The lights on the stage lit up as the other members of the band made their way to their respective instruments. I barely even noticed.

This sense of haziness didn't wear off as the show continued. I couldn't peel my eyes off of James for the life of me. I had never had that kind of reaction towards a guy and it was honestly a bit unnerving. One look and I became the village idiot.

What made it all worse was that due to our front and center spot it always seemed like he was looking down right at me. I'm sure all the girls in the room probably felt the same way about themselves, but it really did seem like his eyes were focusing down on me...or maybe Addie. Wishful thinking of course. That was this man's job, making girls swoon so they would buy his music and he had it down to an art.

Before I knew it, it was all coming to a close. I had no idea how long we had been there for or how many songs they had played. All I knew was that I wasn't done soaking in the experience. I didn't want to leave. I would never be that close to someone that perfect ever again.

"That was amazing!" Addie gushed as the curtain closed and the house lights came back on, "Wasn't that amazing?!"

I was afraid my voice might fail me and so I just nodded and smiled, the image of James still imprinted in my mind.

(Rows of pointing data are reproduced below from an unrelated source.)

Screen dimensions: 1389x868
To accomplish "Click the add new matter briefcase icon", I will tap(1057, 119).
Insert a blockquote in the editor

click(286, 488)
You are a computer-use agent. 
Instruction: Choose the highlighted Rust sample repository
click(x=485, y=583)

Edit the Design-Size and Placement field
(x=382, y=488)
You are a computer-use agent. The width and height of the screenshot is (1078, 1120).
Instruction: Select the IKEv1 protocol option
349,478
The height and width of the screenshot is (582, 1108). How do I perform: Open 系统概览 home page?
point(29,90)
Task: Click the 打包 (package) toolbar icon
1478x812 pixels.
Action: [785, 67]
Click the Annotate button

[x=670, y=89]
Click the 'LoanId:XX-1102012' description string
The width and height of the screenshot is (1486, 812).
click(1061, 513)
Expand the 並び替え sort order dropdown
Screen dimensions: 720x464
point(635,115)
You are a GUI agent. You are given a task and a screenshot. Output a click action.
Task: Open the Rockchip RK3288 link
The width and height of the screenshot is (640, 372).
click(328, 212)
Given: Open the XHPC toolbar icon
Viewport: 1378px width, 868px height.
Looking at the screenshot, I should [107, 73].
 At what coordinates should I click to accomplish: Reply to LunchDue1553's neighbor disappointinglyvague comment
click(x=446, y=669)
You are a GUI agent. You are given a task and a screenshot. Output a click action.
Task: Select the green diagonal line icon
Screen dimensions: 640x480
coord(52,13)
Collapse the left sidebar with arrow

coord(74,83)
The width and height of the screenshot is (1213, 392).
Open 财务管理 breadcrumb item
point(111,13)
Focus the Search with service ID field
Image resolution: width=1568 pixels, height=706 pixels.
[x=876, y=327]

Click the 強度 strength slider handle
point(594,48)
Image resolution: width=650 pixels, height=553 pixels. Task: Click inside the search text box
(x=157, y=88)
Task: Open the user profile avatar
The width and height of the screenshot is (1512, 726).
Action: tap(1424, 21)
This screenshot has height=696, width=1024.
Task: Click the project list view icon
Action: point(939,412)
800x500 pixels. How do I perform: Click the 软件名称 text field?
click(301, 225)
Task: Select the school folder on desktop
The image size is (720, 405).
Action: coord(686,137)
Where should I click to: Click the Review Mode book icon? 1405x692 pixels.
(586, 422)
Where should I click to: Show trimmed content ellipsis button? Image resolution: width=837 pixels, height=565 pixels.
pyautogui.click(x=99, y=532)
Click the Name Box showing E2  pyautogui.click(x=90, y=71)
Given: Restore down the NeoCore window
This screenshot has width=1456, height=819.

We had to wait for a few minutes, while the crowd that was behind us filed out of the room and up the stairs to the exit. We were about to start heading out when someone tapped me on the shoulder. I spun around to see a large security guard standing behind me. Had I done something wrong?

"I was asked to come find you," he said in a deep voice, "Come with me."

"Where? Why?" I stuttered.

"Backstage." The look of utter confusion crossed my face and so he continued, "One of the guys wants to meet you."

"Can she come?" I asked grabbing on to Addie's arm not wanting to be separated from the only sense of normalcy I had at that point in time.

The big guy looked at her and then finally said, "Sure."

"Are you sure you have the right person?" I dared to venture as we followed the guy to the corner of the room where a closed door that said 'Employees Only' stood closed.

"I'm pretty sure. I was told tall, dark hair, jeans, and a white top standing in the front row next to the girl with the purple top. You seem to fit that description pretty well." I actually fit that description perfectly. What the hell was going on?

The security guard unlocked the 'Employees Only' door and held it open for Addie and me to enter. He grabbed two backstage passes off of a large black box as we started to walk through a dark hallway and handed them to us.

"Where are we going?" Addie asked. Up until then I figured she had gone into shock and wasn't able to speak. I thought she would've been jumping up and down when she first heard the word backstage.

"To the dressing room," the guard said.

Addie and I tightly held on to each others hands as we followed quietly. How was this happening to me? Nothing like this happens to me.

The guard knocked on the dressing room door and a 'come in' was called from the other side. He opened the door for us and we walked in.

There sitting on large black leather couches was James and the rest of the band. I thought I was going to faint.